* Source text:
▬▬▬

Document Search and Ranking

def search(query):
    """Search for documents relevant to query"""
    # Clean and tokenize query
    q = strip_punctuation(query)
    q = q.lower().split(" ")
    
    # Convert query to vector space
    terms = X.index
    query_vector = np.array([1 if term in q else 0 for term in terms])
    
    if np.count_nonzero(query_vector == 1) == 0:
        print("Keywords don't match with documents")
    else:
        # Calculate similarity scores using LSI space
        k = find_k()  # Optimal number of concepts
        reconstructed_matrix = reconstruct(L, S, R, k)
        scores = query_vector.dot(reconstructed_matrix)
        
        # Sort documents by relevance score
        ranked_docs = sorted(
            zip(range(1, len(scores) + 1), scores),
            key=lambda x: x[1],
            reverse=True
        )
        
        print("Documents ranked by relevance:")
        for doc_id, score in ranked_docs:
            print(f"Document-{doc_id} (Score: {score:.3f})")

# Example usage
search("Sky is high.")

Concept Analysis

def print_concepts(n_concepts, n_keywords):
    """Print top keywords for each concept"""

▬▬▬

* Data section:
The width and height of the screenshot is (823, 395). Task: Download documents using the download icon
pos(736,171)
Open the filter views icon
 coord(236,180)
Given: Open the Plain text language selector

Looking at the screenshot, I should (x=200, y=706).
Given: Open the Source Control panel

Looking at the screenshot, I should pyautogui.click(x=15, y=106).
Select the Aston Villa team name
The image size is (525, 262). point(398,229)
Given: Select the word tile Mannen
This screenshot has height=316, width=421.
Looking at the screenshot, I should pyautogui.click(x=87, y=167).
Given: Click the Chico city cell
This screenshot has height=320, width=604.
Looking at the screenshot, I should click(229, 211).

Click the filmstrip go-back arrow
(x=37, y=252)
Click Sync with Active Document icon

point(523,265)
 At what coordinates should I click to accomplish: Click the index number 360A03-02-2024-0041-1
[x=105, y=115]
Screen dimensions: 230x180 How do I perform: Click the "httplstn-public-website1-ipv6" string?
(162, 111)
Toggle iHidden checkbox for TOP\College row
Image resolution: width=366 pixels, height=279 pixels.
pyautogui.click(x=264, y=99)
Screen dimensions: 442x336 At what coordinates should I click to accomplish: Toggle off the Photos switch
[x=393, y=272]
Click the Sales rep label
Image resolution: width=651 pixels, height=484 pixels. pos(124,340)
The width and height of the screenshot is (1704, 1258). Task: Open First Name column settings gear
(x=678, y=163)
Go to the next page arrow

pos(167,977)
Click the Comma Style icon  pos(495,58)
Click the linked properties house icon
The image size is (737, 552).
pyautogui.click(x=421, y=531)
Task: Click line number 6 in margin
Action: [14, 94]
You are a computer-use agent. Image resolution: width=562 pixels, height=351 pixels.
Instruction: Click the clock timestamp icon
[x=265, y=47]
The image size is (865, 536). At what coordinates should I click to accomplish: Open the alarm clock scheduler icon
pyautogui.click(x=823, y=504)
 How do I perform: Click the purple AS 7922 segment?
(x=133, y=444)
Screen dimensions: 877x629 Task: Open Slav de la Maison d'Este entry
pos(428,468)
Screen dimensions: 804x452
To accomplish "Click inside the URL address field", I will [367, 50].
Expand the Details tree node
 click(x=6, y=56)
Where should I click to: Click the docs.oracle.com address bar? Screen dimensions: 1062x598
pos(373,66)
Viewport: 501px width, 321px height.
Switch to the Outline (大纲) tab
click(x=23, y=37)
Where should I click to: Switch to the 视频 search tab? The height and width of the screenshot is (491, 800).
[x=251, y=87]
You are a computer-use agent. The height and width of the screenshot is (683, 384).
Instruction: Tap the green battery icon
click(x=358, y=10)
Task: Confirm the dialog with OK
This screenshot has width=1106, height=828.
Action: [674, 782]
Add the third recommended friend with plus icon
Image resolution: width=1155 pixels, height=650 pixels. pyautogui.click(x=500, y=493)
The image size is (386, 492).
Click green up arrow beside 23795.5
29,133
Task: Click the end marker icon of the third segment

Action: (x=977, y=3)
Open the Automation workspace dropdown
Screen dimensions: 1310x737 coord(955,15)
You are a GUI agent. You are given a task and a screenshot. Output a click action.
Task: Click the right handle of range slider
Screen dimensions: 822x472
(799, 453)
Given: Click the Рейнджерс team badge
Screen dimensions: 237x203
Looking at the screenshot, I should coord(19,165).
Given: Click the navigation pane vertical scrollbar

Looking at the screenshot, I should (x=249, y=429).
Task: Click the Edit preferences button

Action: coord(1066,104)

▬▬▬

* Problem set:
A. Answer these questions about the document search code:
(i) What message is printed when none of the query terms match?
(ii) Which function call supplies the optimal number of concepts?
(iii) What query string does the example usage pass to search?
B. In the document search code, list every argument passed to the reconstruct function.
C. Carry on the document search code from the point where it stops.
The rows have nothing to do with the document search code.

* Expected responses:
A.
(i) "Keywords don't match with documents"
(ii) find_k()
(iii) "Sky is high."

B. L, S, R, k

C.
    terms = X.index
    
    for i, component in enumerate(L.T[:n_concepts]):
        term_weights = zip(terms, component)
        top_terms = sorted(term_weights, key=lambda x: x[1], reverse=True)[:n_keywords]
        
        print(f"Concept {i+1}:")
        for term, weight in top_terms:
            print(f"  {term} ({weight:.3f})")
        print()

# Example: Show top 5 concepts with 10 keywords each
print_concepts(5, 10)

def print_concept_docs(n_docs):
    """Print documents most associated with each concept"""
    doc_ids = X.columns
    
    for i, component in enumerate(R):
        doc_weights = zip(doc_ids, component)
        top_docs = sorted(doc_weights, key=lambda x: x[1], reverse=True)[:n_docs]
        
        print(f"Documents most related to Concept {i+1}:")
        for doc_id, weight in top_docs:
            print(f"  Document-{doc_id} ({weight:.3f})")
        print()

# Example: Show top 2 documents for each concept
print_concept_docs(2)

Advanced Features

Visualization Techniques

2D Document Visualization

def plot_docs_2d():
    """Plot documents in 2D concept space"""
    # Project documents into concept space
    doc_concepts = R.T.dot(np.diag(S))
    
    concept1 = list(doc_concepts[0])  # First concept
    concept2 = list(doc_concepts[1])  # Second concept
    
    fig = plt.figure(figsize=(10, 8))
    ax = fig.add_subplot(111)
    
    # Scatter plot
    ax.scatter(concept1, concept2)
    
    # Label each point with document ID
    for x, y, doc_id in zip(concept1, concept2, range(len(concept1))):
        ax.text(x, y, str(doc_id))
    
    plt.xlabel("Concept 1")
    plt.ylabel("Concept 2")
    plt.title("Documents in 2D Concept Space")
    plt.grid(True)
    plt.show()

plot_docs_2d()

3D Document Visualization

def plot_docs_3d():
    """Plot documents in 3D concept space"""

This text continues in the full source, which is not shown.